Hi,
I am trying to run a Differential methylation analysis with RnBeads as I have done previously on a similar fashion. This time I am just running it on my HPC and it seems to run just fine until it arrives to the differential methylation step. See the error output below:
Loading required package: BiocParallel
opening ff /local/scratch/96814/RtmpmMxVBc/ff/ff1a07b2bb247d.ff
opening ff /local/scratch/96814/RtmpmMxVBc/ff/ff1a07b6ddc2074.ff
Coordinate system already present. Adding new coordinate system, which will replace the existing one.
**Error in rnb.sample.groups(x, columns = pheno.cols, columns.pairs = columns.pairs) :
invalid value for columns.pairs; not all names are present in the annotation
Calls: rnb.run.analysis ... rnb.execute.computeDiffMeth -> get.comparison.info -> rnb.sample.groups
In addition: There were 50 or more warnings (use warnings() to see the first 50)
Execution halted**
I suspect it is a naming issue so this is the first line of my samplesheet - I tried attaching it as an image but the website broke on me. I have a total of 51 samples and 3 groups: Non inflammed vs Responders, Non inflammed vs Non responders and Responders vs Non responders.
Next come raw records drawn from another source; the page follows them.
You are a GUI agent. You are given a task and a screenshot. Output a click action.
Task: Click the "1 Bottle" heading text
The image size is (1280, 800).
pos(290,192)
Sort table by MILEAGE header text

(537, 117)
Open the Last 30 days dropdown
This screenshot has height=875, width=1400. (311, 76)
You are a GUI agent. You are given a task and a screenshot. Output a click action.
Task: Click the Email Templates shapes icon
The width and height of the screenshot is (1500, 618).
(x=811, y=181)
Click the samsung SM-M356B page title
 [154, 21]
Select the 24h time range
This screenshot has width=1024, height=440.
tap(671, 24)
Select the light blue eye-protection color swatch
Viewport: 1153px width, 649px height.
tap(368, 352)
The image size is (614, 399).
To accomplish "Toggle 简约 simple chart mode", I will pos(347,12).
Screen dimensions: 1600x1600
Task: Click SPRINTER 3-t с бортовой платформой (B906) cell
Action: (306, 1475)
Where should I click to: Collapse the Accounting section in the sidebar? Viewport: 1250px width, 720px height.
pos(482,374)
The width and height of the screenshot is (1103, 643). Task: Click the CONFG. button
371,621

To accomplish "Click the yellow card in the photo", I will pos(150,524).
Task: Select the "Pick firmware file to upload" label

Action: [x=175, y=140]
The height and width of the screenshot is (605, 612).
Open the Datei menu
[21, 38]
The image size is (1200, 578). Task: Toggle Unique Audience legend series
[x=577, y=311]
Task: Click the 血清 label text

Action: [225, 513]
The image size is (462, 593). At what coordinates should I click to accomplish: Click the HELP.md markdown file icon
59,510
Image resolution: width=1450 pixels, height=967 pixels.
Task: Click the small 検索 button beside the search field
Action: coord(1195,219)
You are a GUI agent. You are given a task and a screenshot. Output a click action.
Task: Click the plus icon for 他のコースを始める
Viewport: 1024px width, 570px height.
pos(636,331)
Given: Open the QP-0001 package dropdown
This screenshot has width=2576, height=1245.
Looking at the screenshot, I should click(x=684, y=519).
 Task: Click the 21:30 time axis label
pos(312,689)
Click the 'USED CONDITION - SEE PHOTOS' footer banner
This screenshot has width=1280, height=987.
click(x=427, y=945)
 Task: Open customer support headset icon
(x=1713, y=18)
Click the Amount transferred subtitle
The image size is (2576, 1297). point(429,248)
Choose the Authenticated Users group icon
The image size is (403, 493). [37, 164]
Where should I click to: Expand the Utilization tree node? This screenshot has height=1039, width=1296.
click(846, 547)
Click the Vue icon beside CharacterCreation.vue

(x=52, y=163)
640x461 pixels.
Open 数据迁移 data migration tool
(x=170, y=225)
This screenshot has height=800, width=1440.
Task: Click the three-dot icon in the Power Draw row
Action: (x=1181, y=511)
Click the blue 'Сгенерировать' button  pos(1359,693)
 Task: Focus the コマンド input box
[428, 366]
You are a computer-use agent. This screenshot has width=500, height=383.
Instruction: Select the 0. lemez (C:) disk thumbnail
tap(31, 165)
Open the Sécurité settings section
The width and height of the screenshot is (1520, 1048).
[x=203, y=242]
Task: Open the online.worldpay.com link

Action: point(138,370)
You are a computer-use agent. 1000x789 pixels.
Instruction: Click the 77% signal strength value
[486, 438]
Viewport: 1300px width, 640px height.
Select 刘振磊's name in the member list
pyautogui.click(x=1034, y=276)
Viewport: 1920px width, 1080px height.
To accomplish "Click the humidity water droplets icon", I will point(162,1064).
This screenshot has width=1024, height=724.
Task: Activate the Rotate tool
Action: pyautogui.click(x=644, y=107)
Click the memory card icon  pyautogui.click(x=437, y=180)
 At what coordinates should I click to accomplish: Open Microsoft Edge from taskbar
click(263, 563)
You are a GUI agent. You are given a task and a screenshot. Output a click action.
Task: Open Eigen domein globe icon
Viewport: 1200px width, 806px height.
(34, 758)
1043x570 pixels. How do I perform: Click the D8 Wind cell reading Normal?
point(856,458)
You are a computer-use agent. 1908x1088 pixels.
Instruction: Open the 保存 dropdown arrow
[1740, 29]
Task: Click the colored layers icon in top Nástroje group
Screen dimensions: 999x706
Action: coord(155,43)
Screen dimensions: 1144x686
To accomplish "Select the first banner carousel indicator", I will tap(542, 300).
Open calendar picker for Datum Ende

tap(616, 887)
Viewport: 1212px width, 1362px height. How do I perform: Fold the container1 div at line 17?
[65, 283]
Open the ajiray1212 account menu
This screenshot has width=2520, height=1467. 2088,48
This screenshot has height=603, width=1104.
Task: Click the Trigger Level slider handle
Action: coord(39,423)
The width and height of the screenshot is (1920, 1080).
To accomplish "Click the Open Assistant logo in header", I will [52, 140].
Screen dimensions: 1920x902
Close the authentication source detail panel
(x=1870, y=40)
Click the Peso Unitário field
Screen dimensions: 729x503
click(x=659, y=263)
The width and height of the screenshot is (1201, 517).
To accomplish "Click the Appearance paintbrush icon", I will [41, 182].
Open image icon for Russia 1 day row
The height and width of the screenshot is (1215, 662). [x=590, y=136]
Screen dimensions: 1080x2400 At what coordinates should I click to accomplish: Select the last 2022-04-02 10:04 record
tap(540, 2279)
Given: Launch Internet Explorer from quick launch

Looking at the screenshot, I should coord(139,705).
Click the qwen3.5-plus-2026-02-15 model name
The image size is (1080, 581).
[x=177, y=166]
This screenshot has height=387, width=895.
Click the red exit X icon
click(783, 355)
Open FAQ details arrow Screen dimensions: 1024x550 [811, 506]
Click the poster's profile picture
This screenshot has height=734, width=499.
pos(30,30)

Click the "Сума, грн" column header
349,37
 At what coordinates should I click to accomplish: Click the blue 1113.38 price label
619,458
I have used Res, Non_Res and Non to identify the different samples and when I did not want a sample to be used in a comparison I used NA
filename_bed Sample_ID Sample_Group Non_Inflamed_vs_Res Non_Inflamed_vs_Non_Res Res_vs_Non_Res
PN0272_044_S44_L001_R1_001.sorted.markDups_CpG.bedGraph.output.bedGraph PN0272_044_S44_L001_R1_001_SUDV27_A Res Res NA Res
PN0272_045_S45_L001_R1_001.sorted.markDups_CpG.bedGraph.output.bedGraph PN0272_045_S45_L001_R1_001_SUDV27_B Res Res NA Res
All the 51 files as they appear in the folder where the samplesheet.txt is located follow this naming structure:
PN0192_0001_S1_L001_R1_001.sorted.markDups_CpG.bedGraph.output.bedGraph
Again, we know it is ugly and redundant but we were given the files and my colleague did not want to change the names.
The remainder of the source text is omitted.